Established Experience
Graduate student waves in front of laptop
Graduate student Melissa Mangano

This fall, approximately 90% of Widener’s student teachers were placed at Agora, including Melissa Mangano, who is pursuing her graduate degree in elementary education: the early years (pre-k-4). She’s teaching third-grade English language arts and says her experience at Agora has opened her eyes to the benefits of online education.

“My thoughts have definitely changed on online teaching. You can do just as much online as you can in-person. I’ve been planning lessons and there hasn’t been one thing I can’t adapt to online, and that’s something I didn’t think would be able to happen in the beginning,” Mangano said.

On the individual level, Mangano notes that learning online from their own homes has empowered some shy and struggling students to participate more freely.

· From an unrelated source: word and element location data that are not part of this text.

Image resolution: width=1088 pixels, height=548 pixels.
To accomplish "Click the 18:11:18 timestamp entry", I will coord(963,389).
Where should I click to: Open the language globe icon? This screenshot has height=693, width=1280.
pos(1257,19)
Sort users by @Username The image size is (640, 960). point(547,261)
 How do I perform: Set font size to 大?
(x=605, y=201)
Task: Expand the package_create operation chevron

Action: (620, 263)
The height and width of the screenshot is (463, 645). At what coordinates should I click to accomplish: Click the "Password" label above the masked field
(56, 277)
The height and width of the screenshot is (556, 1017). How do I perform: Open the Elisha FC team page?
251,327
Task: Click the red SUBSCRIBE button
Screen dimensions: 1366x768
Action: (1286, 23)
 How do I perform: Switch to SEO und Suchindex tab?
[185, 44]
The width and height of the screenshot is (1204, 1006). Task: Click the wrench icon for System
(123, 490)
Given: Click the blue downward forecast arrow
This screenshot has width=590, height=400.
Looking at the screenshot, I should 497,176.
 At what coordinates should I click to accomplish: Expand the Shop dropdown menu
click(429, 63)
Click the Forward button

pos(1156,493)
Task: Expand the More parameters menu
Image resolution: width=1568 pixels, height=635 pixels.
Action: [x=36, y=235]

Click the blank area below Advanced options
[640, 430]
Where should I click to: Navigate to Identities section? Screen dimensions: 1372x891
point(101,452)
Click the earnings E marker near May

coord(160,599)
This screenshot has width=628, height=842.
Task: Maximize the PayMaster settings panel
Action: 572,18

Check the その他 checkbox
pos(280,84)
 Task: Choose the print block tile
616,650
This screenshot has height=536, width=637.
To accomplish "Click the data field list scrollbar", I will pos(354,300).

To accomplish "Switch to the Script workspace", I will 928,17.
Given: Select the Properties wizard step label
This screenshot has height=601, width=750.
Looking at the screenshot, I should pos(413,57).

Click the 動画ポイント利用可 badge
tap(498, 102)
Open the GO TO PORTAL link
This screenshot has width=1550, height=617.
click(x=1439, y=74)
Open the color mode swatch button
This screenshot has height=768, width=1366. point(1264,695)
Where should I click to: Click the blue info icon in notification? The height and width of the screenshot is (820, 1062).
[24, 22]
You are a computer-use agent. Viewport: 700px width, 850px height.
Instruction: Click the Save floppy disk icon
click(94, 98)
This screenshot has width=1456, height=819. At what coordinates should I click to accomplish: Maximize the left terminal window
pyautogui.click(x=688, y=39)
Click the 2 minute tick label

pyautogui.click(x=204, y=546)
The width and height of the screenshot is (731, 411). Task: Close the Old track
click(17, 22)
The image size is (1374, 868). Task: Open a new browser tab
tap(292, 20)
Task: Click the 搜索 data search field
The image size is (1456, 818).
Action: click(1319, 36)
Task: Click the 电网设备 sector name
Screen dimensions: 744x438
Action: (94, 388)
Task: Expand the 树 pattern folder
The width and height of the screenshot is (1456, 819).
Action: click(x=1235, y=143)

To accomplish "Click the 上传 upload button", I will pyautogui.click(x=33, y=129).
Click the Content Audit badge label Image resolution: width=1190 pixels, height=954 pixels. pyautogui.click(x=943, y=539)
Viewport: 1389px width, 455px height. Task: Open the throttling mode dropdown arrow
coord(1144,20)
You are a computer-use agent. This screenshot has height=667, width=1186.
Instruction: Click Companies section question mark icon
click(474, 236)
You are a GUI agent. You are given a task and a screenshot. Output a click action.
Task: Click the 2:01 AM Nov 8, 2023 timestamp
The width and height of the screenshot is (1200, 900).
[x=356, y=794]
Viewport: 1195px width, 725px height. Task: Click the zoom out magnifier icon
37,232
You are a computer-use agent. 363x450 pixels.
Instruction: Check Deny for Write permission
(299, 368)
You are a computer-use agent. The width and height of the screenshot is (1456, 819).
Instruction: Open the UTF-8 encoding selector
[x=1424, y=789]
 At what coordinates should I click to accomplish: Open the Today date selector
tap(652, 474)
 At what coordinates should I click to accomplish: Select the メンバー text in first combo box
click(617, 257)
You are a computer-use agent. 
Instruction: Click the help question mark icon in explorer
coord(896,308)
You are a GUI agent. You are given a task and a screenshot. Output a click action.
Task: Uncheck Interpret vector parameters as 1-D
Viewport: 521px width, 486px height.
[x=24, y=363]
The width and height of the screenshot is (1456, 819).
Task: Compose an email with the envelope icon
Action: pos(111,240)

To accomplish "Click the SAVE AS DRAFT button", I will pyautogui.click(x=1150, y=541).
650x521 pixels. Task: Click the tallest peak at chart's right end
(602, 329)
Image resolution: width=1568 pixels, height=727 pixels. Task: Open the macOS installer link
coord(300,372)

She says watching students build their confidence has been inspiring.

She credits her Widener professors for staying the course during a difficult time and opening her up to this new experience of online teaching, and the team at Agora for “being constantly willing to help me.”

“Agora is established and they already know how online education goes, so they don’t have any issues on their end like a brick-and-mortar school just transitioning to online now might,” Mangano said.

An Expanding Partnership

Whether the future of education is digital or in-person, the partnership between Widener and Agora will endure.

“The feedback from students has been very positive,” Newman said. “Many students said they never considered online teaching before but now love it. We’re happy to be building and expanding our partnership with Agora.”

Dr. Anne Butler, chief academic officer at Agora, agreed.

“Both Widener and Agora have a vision for collaboration. Widener students are gaining valuable teaching experience and growing professional skills, and Agora students are learning about Widener as a pathway to college,” she said. She is currently connecting with Widener’s undergraduate admissions team to ensure Agora high school seniors know all about the dynamic programs Widener has to offer.